3. The telescopic camera module of claim 2, wherein a single layer of balls is disposed between the support base and the second chip carrier, the first chip carrier having ball holes through which the balls pass; in the z-axis direction, the support base and the first chip carrier are supported by the balls, and in the z-axis direction, the first chip carrier and the second chip carrier are supported by the balls; wherein the z-axis is a coordinate axis perpendicular to the x-axis and the y-axis.

4. A telescopic camera module according to claim 3, wherein the inner side of the ball bore bears against a part of the outer surface of the ball.

5. The telescopic camera module of claim 4, wherein a gap is provided between the support base and the first chip carrier, and between the first chip carrier and the second chip carrier.

6. A sleeve camera module as claimed in claim 3, wherein the first chip carrier is rectangular in plan view, and the balls are arranged in four corner regions of the first chip carrier.

7. A sleeve camera module according to claim 3, wherein the four corners of the second chip carrier are provided with second ball guide grooves, the positions of which are adapted to the positions of the ball holes of the first chip carrier; the second ball guide groove is strip-shaped in a plan view, and the guide direction thereof is the x-axis direction.

8. A telescopic camera module according to claim 3, wherein the support base has a first ball guide groove, and the position of the first ball guide groove is adapted to the position of the ball hole of the first chip carrier; the first ball guide groove is bar-shaped in a bottom view, and the guide direction thereof is the y-axis direction.

9. The telescopic camera module of claim 2, wherein the first chip carrier has two first sides parallel to each other and two second sides parallel to each other, wherein the first sides bulge upward to form a convex cover, an x-axis magnet is mounted on a lower surface of the convex cover, and the second sides have a recess adapted to receive a y-axis magnet, and the y-axis magnet is mounted on the support base.

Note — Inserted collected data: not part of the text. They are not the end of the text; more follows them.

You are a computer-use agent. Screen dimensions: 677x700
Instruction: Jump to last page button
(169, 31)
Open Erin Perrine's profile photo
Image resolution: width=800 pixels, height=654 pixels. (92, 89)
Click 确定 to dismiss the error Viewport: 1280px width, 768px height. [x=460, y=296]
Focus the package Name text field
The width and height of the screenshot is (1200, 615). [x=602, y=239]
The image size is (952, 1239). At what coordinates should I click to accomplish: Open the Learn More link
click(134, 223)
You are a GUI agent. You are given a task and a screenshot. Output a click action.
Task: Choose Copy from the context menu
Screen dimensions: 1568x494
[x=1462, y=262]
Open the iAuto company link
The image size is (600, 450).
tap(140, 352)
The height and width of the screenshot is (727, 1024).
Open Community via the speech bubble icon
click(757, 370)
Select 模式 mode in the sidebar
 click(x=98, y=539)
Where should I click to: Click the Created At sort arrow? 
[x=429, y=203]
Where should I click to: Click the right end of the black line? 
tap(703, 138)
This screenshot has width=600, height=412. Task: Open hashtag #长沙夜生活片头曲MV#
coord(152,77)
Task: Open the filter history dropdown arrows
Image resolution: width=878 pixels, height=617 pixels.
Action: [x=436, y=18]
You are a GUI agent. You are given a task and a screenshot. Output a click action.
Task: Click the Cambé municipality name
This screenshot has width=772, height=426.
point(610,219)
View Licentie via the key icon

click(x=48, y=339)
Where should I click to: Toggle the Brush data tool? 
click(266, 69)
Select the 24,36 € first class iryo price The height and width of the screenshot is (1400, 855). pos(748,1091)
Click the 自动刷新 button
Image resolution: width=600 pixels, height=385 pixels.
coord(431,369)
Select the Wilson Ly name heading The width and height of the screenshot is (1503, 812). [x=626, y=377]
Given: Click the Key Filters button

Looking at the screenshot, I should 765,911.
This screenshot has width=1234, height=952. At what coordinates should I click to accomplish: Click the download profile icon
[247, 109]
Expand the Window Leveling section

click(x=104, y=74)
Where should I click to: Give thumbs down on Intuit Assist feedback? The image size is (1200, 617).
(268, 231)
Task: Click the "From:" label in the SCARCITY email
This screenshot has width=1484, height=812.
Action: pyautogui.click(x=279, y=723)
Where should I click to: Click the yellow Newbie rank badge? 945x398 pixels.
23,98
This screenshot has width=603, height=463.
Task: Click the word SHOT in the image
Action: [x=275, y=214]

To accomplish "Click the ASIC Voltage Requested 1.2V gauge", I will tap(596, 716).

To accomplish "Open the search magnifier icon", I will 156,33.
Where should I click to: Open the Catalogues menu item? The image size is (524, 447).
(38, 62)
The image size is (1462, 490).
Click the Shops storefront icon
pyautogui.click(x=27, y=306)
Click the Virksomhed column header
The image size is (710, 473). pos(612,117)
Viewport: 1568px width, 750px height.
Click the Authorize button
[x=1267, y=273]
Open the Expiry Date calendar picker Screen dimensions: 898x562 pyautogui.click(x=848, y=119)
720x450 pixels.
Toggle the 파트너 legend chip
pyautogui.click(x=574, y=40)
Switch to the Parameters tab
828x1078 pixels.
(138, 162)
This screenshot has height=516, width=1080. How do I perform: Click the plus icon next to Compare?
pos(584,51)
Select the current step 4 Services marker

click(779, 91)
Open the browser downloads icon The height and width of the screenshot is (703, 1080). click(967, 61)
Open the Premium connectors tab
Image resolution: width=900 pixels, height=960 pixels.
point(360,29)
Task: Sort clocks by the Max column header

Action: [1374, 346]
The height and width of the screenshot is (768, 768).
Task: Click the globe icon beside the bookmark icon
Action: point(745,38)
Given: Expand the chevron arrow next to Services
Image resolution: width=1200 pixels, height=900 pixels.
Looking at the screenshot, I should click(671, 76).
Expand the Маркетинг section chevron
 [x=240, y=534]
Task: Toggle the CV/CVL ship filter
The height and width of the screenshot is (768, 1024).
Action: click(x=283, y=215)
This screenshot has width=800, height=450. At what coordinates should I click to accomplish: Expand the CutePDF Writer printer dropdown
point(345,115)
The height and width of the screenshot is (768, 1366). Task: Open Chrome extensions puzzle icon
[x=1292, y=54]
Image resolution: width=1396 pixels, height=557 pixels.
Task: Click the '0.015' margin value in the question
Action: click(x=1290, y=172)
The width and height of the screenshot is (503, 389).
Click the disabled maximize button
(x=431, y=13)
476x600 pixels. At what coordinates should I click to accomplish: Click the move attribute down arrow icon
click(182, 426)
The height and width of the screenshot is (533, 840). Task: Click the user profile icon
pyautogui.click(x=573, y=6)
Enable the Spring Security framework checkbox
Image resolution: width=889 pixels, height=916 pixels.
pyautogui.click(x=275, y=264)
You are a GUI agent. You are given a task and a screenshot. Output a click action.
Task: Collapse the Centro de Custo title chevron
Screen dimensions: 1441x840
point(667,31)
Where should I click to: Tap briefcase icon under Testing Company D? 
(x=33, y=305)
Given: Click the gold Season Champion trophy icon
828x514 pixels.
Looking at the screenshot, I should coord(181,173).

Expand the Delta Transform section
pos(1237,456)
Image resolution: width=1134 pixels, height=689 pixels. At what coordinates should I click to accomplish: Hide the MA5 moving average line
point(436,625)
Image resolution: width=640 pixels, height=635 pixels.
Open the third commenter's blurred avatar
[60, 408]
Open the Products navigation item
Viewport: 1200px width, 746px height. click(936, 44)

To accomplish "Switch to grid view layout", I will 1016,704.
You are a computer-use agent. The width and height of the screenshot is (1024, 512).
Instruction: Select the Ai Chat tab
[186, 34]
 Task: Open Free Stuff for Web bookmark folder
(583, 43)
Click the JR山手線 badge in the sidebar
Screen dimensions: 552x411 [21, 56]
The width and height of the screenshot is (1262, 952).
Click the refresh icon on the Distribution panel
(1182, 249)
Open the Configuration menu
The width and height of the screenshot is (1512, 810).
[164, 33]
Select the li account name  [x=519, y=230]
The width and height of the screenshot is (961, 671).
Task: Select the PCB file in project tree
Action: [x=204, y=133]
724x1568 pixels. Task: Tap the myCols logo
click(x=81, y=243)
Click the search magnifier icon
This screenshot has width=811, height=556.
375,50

10. The telescopic camera module of claim 9, wherein the male housing is made of a magnetic shielding material.

11. The telescopic camera module of claim 10, wherein the boss has a magnetically permeable aperture.

12. The telescopic camera module of claim 9, wherein the x-axis magnet is sheet-like, and is strip-like in plan view and has a length parallel to the first side.

13. The telescopic camera module of claim 9, wherein the y-axis magnet is sheet-like, and is strip-like in plan view and has a length parallel to the second side.

14. The telescopic camera module of claim 9, wherein an x-axis coil and a y-axis coil are secured to the second chip carrier or to the module circuit board, and the x-axis coil and the y-axis coil are electrically connected to the module circuit board; the x-axis ring is disposed directly under the x-axis magnet, and the y-axis ring is disposed directly under the y-axis magnet.

15. The telescopic camera module of claim 1, wherein the driving device further comprises a first piezoelectric driving assembly for driving the sleeve assembly to extend out of the housing or retract into the housing, a fixed block of the first piezoelectric driving assembly is mounted on the module base, and a driving rod of the first piezoelectric driving assembly passes through the supporting base.

16. A terminal device, characterized in that it comprises the camera module of any one of claims 1-15; wherein each of said sleeves of said sleeve assembly of said sleeve-type optical actuator is extendable out of a housing of said terminal device.